One of the most beautiful hotels in the area is the Grand Xcaret by Occidental. Tucked away in a jungle, this all-inclusive resort abuts Xcaret Park, and admission to the park is included in your stay. The beach is small and man-made as the shoreline is a bit rocky in this area, but the pools are excellent. Besides, you’ll probably want to head to Playa del Carmen (the locals refer to it simply as “Playa”) for a day or two at its lovely beaches; there is good reef diving there, as well.

The Grand Xcaret’s rooms are spacious, and no matter how busy the resort is, you never feel crowded. Beautiful parrots are perched seemingly at every turn, and a bar and food is never far away.
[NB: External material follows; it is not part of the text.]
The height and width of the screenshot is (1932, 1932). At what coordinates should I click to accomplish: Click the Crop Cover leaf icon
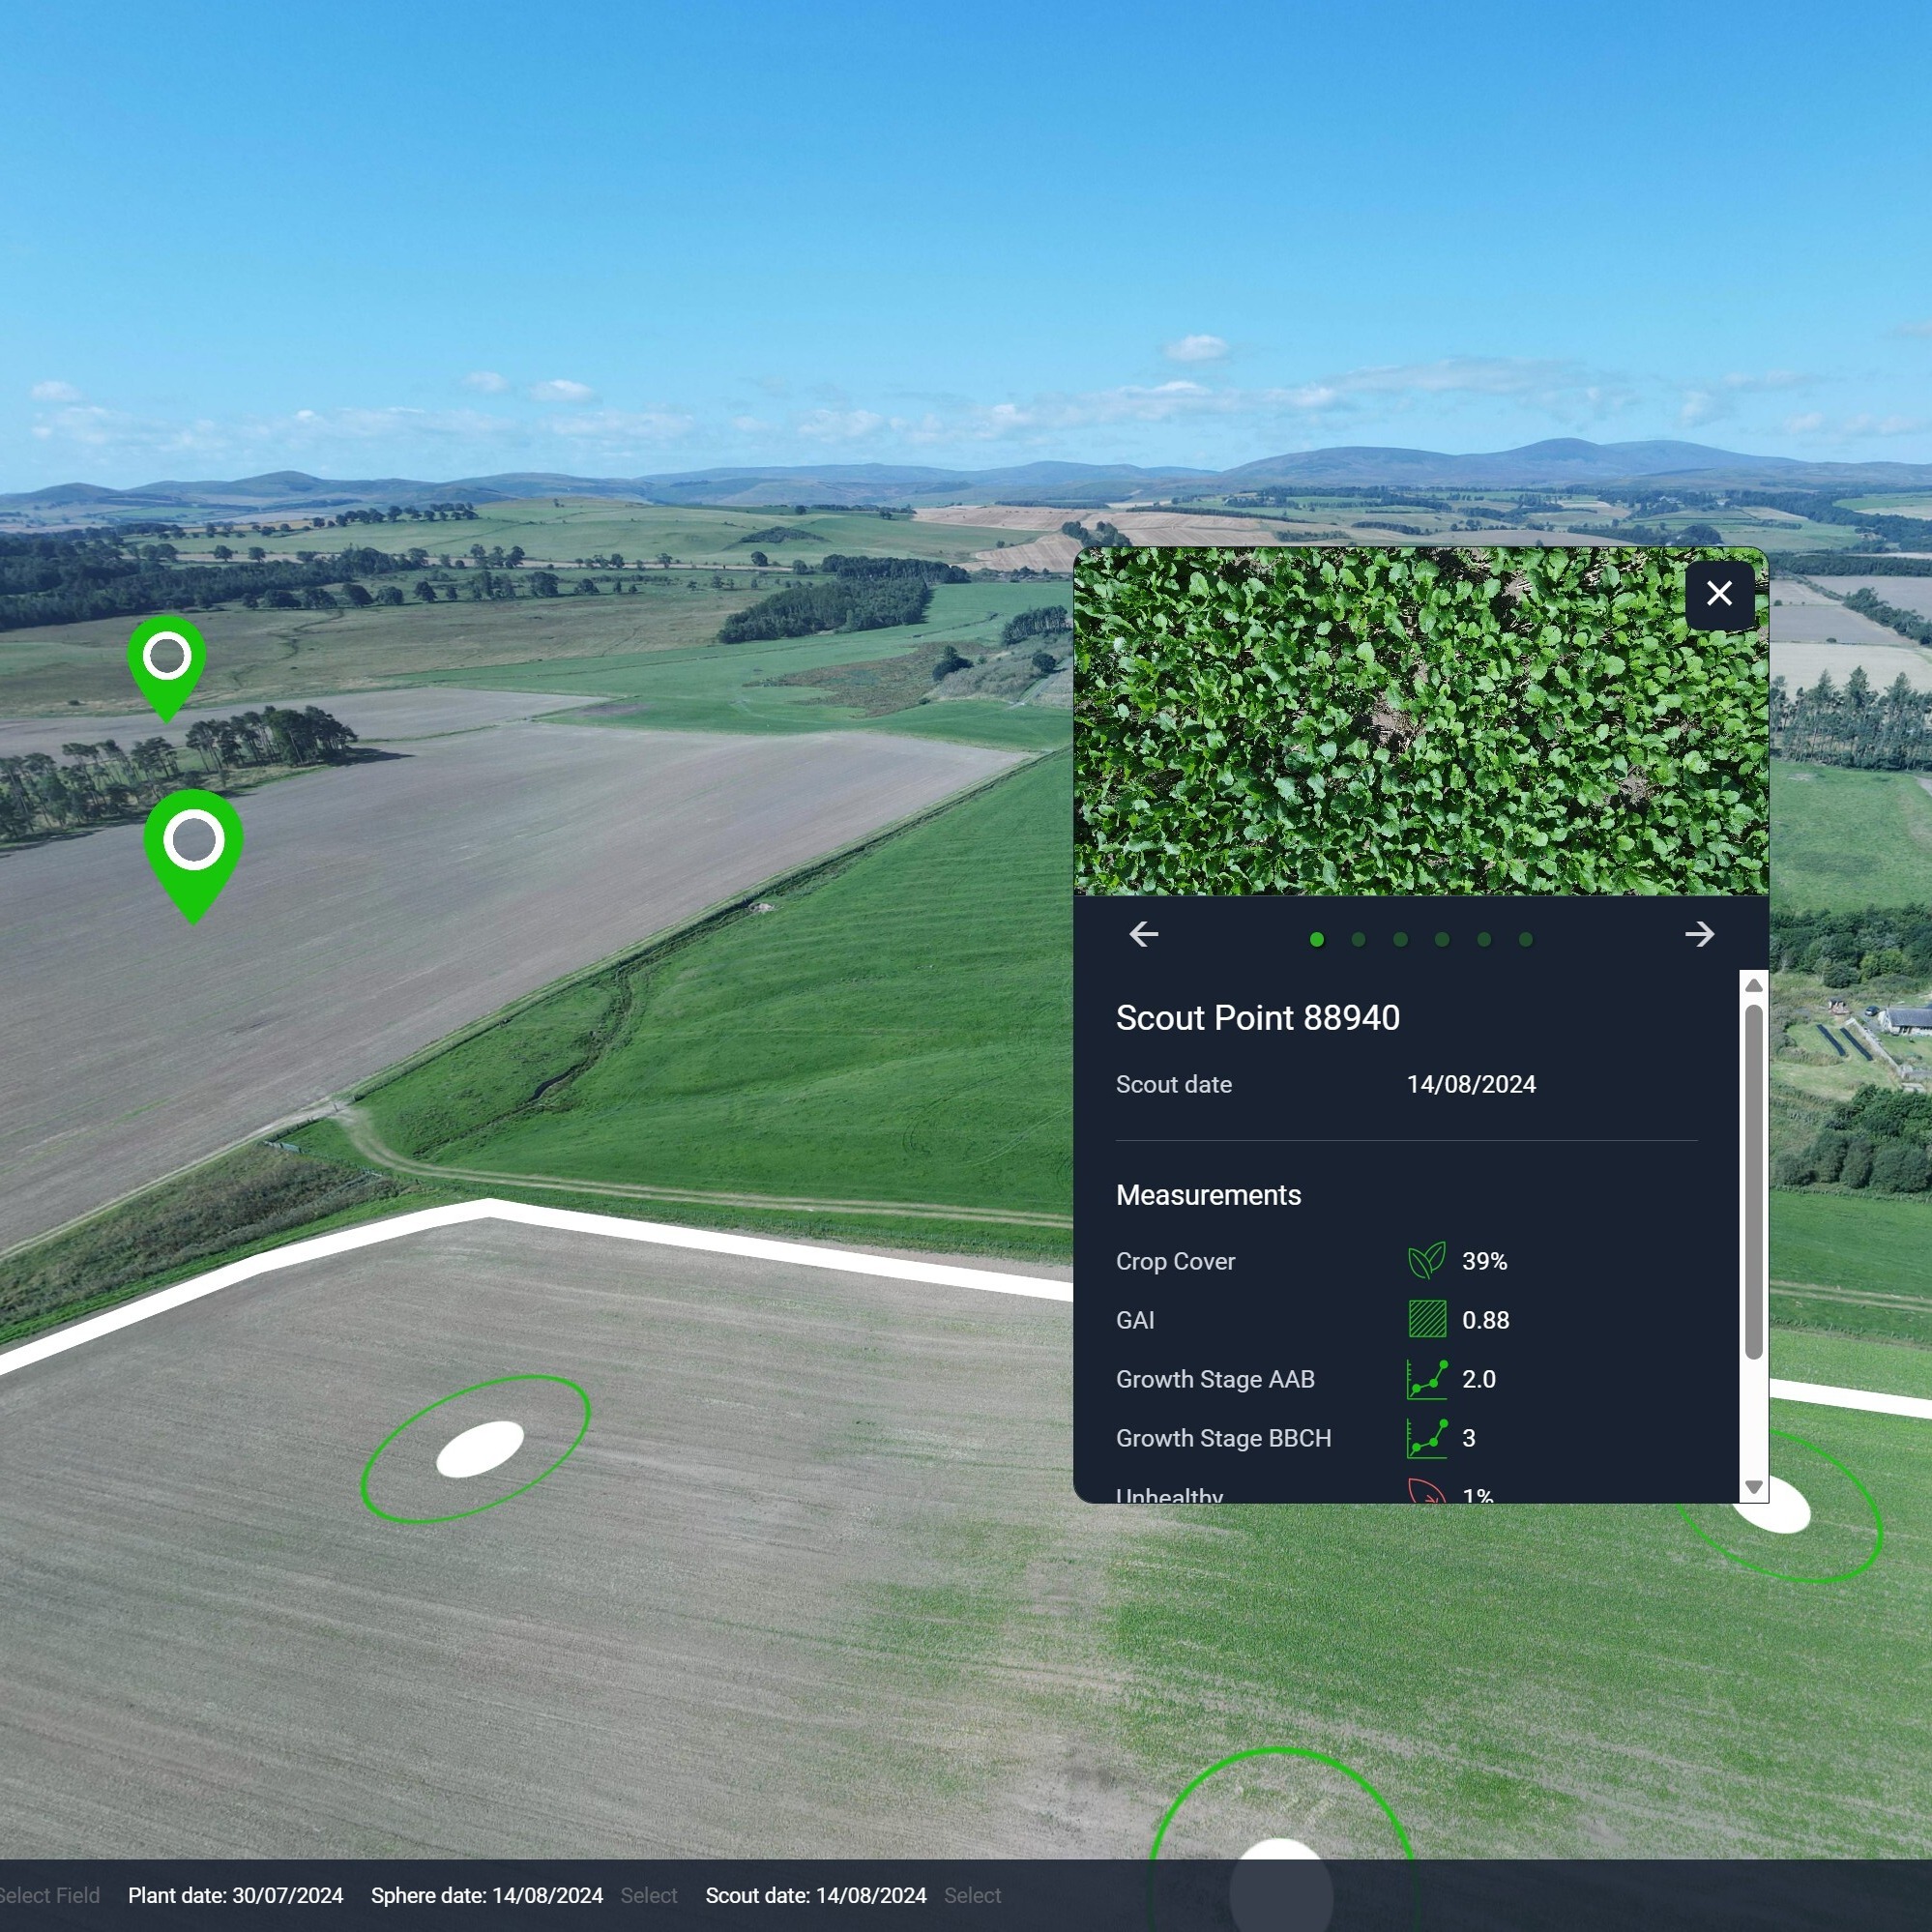point(1426,1261)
For a special treat, stay in the hotel’s Royal Club, a private section near the beach with a private pool, restaurant and upgraded rooms and suites. The staff is wonderful and will go out of its way to meet your needs. The hotel also has a great kids’ program. (http://grandxcaret.com).

For a unique experience, head a little farther south to the Xpu Ha Palace. While the resort is currently closed due to hurricane damage, it is expected to reopen shortly. This oasis is a part of the Palace Resorts chain in Mexico and is perfect for doing absolutely nothing at all. Hammocks abound for your siesta, food and drink are always at hand, and every room has a whirlpool spa and balcony. To get around, you’ll need to use the resort’s internal transportation system: bicycles.

If you must do something more active than pedaling, you can paddle your way through an estuary (see if you can spot a manatee) or take in a few holes of golf at the hotel’s nearby sister property, the Moon Palace. Snorkeling, kayaking, a catamaran tour, and mangrove and jungle tours are also available. (http://www.xpuha-palace.com).

A couple of cautions.

If you rent a scooter or moped to help you get around, please be careful. They can be very dangerous, especially where the ground is soft, sandy, or gravely. Moreover, the deductible on the insurance is often very high.

It is also not a good idea to rent a car in Mexico. If you are involved in an accident, you can be detained until the damage is fixed, or until you have your day in court.

Those cautions aside, Mexico’s Riviera Maya is one of the most fascinating destinations in the world. Visit while it is still relatively unspoiled and uncrowded, and save me a hammock!